Friday, April 13, 2007

Katrina after the fact

An optimist sees the glass as half full. A pessimist sees the glass as half empty. An engineer sees the glass as twice as big as it needs to be. I identify with the engineer.

As I mentioned in my last post, I spent the first week of April with a group of volunteers doing Katrina reconstruction work in Mississippi. What everyone says who has been there is true: You have to see the extent of the destruction for yourself, up close and personal. Books, magazines, television, film, radio–despite the excellent work that has been done in all those media–cannot convey Katrina’s power or the magnitude of what the storm wrought as convincingly as seeing it in person.

I try to keep this blog nonpolitical, and I don’t know enough facts to offer any new political insight into the response to Katrina anyway. One of the things I try to do here, though, is to look at problems in the world from the point of view that the language we use to describe a problem often influences the way we approach solving it. This is the working face at which the writer’s tools–words and syntax–can have a tangible effect in the real world. So if you’ll indulge me for a moment, I’d like to explore one aspect of the recovery effort in New Orleans and points east.

In addition to the time we spent in physical labor on people’s homes, our group also spent time touring and observing some of the worst-affected areas in New Orleans and directly on the coast of Mississippi. We spoke with long-time residents about how they had been personally affected and we listened to volunteer coordinators giving their analyses, too. The question in my mind since Katrina was why so many people wanted to return to and rebuild in a place that is so obviously impractical and dangerous. The answer I came to understand is that, quite simply, it is home. People there, like long-time residents anywhere, cherish their neighbors, their families, their dead. Moving hundreds or thousands of miles away just because that’s the practical thing to do is out of the question for people who are emotionally attached to the memories of a place, the personal connections with their community, their own family histories.

Okay, I can understand that. They want to continue to live there and we, as a nation, owe them a chance to do that. And so they struggle with the bureaucracies and the insurance companies in an effort to be made whole in their homes again.
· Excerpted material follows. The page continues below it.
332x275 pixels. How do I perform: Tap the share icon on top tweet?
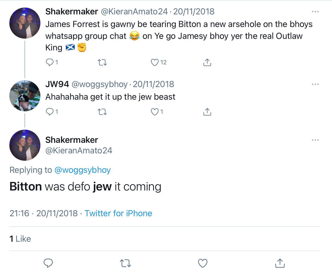[x=207, y=62]
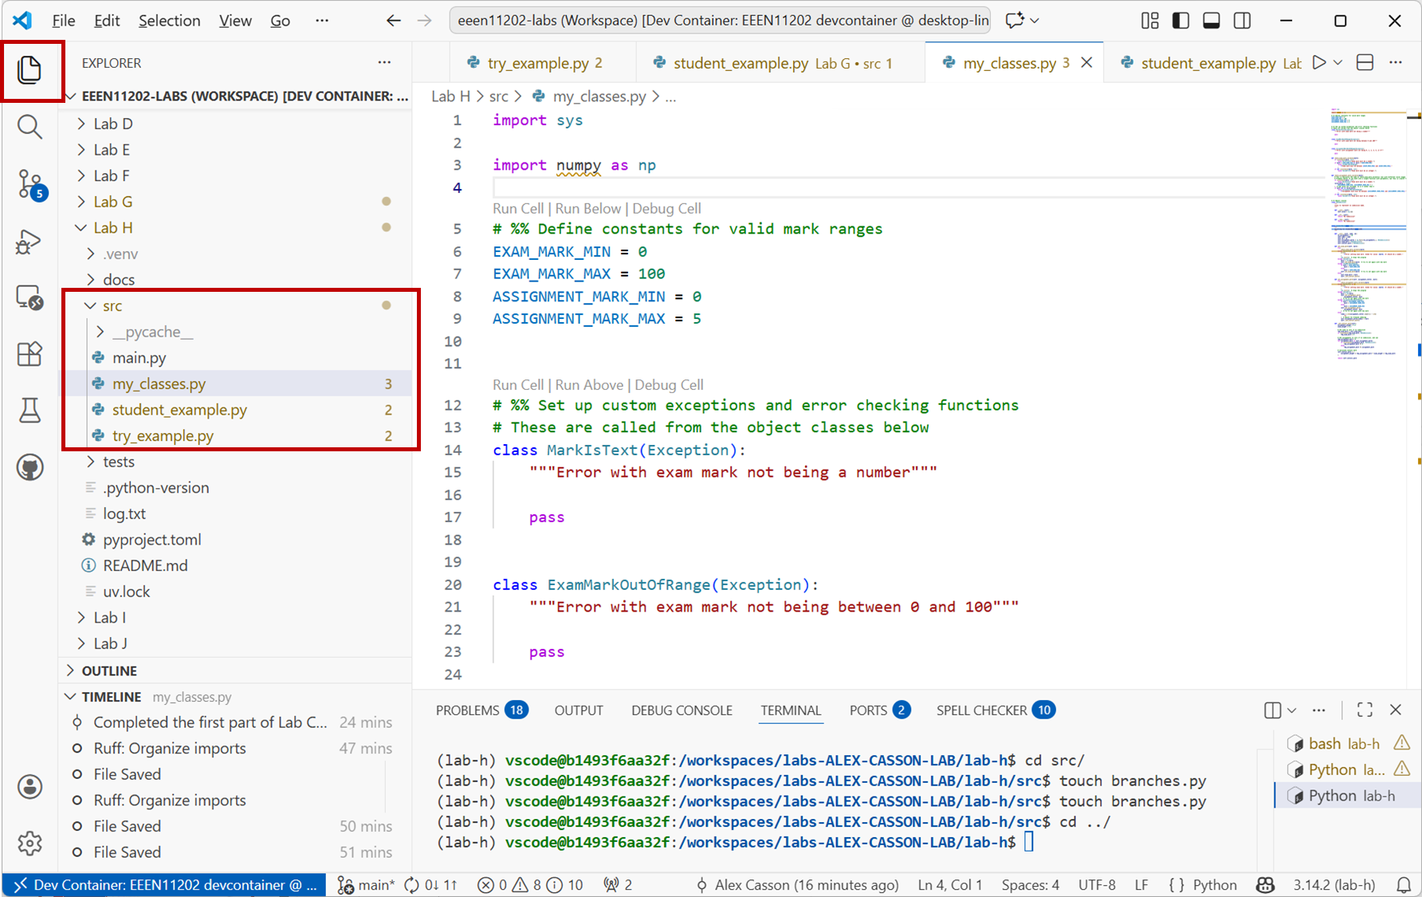The width and height of the screenshot is (1422, 897).
Task: Open the GitHub view in activity bar
Action: click(x=29, y=467)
As we drove in our vans along Interstate 10 in New Orleans on our trips to and from Kiln, Mississippi, we passed through one large area where block after block of houses sat empty, most of them boarded up or else abandoned, the blue tarps on their roofs long since tattered by sun and wind, with a house here and there showing signs of reconstruction. Whole shopping malls had been cleared to their concrete pads. Here and there we’d see a new mall risen from the dust. And there were two new, decent-size, fairly attractive condo developments, too, that developers had thrown up quickly.

It was the contrast between the many square miles of devastated houses–unimpressive, small, one-story brick houses on tiny lots–and the two blocks of condos that prompted a thought. “You can’t always get what you want, but if you try sometime, you might find you get what you need.”
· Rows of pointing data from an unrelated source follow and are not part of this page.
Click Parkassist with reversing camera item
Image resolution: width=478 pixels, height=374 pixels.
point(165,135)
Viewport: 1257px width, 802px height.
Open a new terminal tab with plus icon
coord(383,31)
I do get that, in terms of family history, struggling against racism and climbing just far enough out of poverty to finally say that this plot of land and the house sitting on it are ours at last creates a powerful totem that nobody would want to desecrate or abandon. At the same time, it is obvious when you are there that replacing all those tens of thousands of individual houses on their lots, brick by brick, stick by stick, will take decades even if the money starts to flow today.

So here’s my challenge to the people who lost their homes: What’s more important to you–returning to your community, your people, your life (sooner) or being made whole in your specific house on your specific lot (later)? Faced with the problem, not of your making to be sure, that putting you back on your lot with a raised, storm-resistant (hence more expensive) house is going to take more resources than are likely to become available; that stick-built, detached, single-family houses covering a flood plain are not something we should have built in the first place; that, as Admiral Rickover said, “the best is the enemy of the good”; would you consider supporting a different plan, one that envisions large construction companies with skilled crews erecting condominium complexes quickly; swapping your insurance claim and reconstruction money for a unit in one of them, and making do in that less-than-ideal housing (we have to assume these will be cheaply built condos that won’t last forever); and getting on with the process of rebuilding a life in New Orleans for now, with the goal of owning your own house later?

That’s not a solution I’ve heard discussed. I’ve heard only about, on one hand, people in limbo, waiting for the money to rebuild their homes on their own lots; and, on the other hand, urban visionaries debating grand master plans. I haven’t heard anyone asking the question, How do we get people housed adequately and as soon as possible? I think it’s time to frame the question that way. It isn’t a perfect solution, and nobody is going to be thrilled with the results. But it’s better than no solution at all, which is where we are now, despite the many thousands of volunteers who pitch in every month to push the rebuilding process forward.